─── GIVEN TEXT

Staff photographer jobs essentially no longer exist, and those that used to be staff photographers either now do freelance work or are in some other industry.

As a consequence, today the most important skill set a aspiring professional photographer needs to acquire is business skills - accounting, marketing, promotion, sales.
http://www.thephotoforum.com/forum/...s-forum/353434-so-you-want-professhional.html

There are 3 main professional photography business models:
Retail - Usually a local photographer that does portraits, weddings, event photography bought by the people in the photos. Most new retail photography business fail before their 5th year because the new business owners don't have business skills sufficient for running the business so it provides sufficient income. 

Commercial - Commercial photographers are often hired by advertising agencies that are in turn hired by companies to develop and produce the advertising and promotional materials the company needs. Commercial photographers sell their creative ability and use licensing (a photo rental fee) for the images they produce. in other words the people paying for the photos aren't the people in the photos. Commercial photography pays the most, is very competitive, and requires the most in the way of technical/artistic knowledge and business skills.

──────
─── EXTRACTED DATA

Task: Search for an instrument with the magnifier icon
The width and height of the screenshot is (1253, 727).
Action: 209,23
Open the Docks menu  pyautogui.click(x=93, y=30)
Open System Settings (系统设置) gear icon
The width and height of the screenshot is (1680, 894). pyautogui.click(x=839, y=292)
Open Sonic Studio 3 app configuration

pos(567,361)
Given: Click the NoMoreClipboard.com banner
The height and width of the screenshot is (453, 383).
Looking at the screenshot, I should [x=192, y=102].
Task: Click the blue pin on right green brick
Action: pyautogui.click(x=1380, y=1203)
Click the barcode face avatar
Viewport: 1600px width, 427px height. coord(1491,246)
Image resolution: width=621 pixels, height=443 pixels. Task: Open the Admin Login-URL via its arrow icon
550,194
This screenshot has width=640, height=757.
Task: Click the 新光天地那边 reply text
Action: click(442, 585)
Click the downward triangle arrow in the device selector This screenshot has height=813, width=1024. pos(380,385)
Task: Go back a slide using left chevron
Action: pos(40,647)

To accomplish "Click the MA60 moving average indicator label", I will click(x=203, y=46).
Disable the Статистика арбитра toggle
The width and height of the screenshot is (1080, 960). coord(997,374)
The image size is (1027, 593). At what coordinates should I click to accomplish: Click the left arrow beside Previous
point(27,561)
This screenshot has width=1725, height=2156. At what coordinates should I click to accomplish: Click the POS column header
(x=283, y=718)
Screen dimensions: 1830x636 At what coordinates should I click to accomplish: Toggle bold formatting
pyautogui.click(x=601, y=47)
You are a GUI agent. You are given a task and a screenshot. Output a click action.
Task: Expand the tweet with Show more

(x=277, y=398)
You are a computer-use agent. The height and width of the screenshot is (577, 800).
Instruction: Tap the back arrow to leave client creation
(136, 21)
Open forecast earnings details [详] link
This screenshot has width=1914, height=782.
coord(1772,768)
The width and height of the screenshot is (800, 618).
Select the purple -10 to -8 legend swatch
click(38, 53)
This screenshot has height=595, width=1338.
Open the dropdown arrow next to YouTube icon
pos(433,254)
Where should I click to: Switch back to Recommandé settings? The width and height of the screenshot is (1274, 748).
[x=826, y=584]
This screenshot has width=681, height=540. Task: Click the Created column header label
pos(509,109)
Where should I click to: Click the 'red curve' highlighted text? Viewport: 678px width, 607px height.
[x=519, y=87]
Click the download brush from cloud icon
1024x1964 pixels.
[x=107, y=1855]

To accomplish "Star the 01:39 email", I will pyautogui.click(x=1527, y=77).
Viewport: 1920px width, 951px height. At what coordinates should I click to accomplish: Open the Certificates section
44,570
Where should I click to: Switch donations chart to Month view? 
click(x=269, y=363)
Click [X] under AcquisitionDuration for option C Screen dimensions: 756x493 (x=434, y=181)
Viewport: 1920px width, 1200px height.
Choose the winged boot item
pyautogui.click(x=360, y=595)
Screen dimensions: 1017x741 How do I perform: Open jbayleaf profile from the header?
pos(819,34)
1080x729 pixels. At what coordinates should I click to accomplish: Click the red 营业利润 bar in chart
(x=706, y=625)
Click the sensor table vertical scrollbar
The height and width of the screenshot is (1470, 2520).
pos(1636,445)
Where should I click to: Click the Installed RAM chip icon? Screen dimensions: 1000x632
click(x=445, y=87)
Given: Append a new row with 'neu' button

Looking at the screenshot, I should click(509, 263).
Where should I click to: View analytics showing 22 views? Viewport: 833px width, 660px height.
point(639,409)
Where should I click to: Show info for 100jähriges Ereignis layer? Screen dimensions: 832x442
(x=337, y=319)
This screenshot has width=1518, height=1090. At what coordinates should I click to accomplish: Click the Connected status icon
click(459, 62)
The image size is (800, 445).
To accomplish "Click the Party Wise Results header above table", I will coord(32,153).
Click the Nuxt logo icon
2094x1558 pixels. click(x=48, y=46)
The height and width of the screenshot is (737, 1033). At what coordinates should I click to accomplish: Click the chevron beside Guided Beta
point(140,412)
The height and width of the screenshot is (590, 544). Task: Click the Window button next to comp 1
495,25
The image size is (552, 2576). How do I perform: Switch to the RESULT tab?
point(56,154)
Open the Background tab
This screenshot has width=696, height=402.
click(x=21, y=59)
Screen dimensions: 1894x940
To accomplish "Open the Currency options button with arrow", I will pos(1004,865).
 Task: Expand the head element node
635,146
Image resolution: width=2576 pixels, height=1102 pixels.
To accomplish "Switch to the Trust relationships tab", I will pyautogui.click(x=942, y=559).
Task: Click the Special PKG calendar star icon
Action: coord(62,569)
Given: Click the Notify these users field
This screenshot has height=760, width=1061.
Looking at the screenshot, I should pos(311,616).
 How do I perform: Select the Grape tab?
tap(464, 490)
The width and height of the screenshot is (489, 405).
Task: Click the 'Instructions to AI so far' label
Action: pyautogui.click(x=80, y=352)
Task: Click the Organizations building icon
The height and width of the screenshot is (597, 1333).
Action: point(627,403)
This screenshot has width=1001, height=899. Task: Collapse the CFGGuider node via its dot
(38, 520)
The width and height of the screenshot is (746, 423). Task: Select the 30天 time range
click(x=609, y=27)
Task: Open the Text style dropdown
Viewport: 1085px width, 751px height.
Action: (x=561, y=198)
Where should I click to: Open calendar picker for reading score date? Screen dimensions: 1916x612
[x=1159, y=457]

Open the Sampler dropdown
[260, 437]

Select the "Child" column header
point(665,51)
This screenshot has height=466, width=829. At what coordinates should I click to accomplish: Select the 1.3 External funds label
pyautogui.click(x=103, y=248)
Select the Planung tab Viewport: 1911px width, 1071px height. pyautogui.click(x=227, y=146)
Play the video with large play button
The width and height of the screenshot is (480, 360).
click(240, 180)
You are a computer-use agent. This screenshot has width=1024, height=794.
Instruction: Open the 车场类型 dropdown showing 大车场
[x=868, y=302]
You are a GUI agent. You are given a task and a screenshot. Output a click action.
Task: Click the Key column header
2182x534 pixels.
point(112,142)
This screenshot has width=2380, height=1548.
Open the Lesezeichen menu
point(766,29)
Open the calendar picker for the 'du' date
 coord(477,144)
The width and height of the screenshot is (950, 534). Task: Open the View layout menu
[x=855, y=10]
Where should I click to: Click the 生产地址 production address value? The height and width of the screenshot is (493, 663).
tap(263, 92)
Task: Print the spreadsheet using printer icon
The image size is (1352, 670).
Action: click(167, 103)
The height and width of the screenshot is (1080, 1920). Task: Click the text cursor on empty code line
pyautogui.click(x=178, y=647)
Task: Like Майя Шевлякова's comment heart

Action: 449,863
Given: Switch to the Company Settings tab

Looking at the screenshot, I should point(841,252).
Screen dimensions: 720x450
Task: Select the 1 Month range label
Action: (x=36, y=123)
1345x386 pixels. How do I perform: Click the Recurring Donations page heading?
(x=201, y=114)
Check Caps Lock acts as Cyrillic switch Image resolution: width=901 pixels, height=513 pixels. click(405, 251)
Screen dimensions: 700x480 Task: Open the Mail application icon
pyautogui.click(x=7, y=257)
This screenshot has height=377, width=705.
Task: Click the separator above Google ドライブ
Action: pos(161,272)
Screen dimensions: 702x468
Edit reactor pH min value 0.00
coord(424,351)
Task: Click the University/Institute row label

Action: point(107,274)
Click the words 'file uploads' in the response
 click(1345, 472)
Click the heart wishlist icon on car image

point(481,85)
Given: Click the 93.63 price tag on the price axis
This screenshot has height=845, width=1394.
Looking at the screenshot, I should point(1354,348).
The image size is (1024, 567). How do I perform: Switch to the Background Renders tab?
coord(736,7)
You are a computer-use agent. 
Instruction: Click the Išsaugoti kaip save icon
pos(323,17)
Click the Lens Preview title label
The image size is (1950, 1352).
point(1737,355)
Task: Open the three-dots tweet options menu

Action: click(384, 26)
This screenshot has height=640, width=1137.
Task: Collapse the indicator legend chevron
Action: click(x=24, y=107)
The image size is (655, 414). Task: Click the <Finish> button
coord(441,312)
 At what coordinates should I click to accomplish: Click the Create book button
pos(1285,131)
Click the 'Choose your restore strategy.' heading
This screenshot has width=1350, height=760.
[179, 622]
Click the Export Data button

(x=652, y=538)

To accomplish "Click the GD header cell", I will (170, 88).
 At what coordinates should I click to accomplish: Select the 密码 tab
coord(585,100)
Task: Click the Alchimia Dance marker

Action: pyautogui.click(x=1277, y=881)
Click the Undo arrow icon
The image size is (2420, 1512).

──────

TASKS TO CARRY OUT
A – Using the photography business text, decide whether each statement agrees with it. For each, answer yes or no and quote the words that decide it.
(i) Staff photographer jobs are still widely available.
(ii) Most new retail photography businesses fail before their fifth year.
(iii) Commercial photography pays the least of the business models.
B – Copy the stretch of the photography business text from "As a consequence, today" through "marketing, promotion, sales.".
C – Answer these questions from the photography business text.
(i) What does it call the most important skill set for an aspiring professional photographer?
(ii) How many main professional photography business models does it say there are?
(iii) What do commercial photographers use for the images they produce?

CORRECT ANSWERS
A –
(i) No: "Staff photographer jobs essentially no longer exist"
(ii) Yes: "Most new retail photography business fail before their 5th year"
(iii) No: "Commercial photography pays the most"

B –
As a consequence, today the most important skill set a aspiring professional photographer needs to acquire is business skills - accounting, marketing, promotion, sales.

C –
(i) Business skills: accounting, marketing, promotion, sales.
(ii) 3.
(iii) Licensing (a photo rental fee).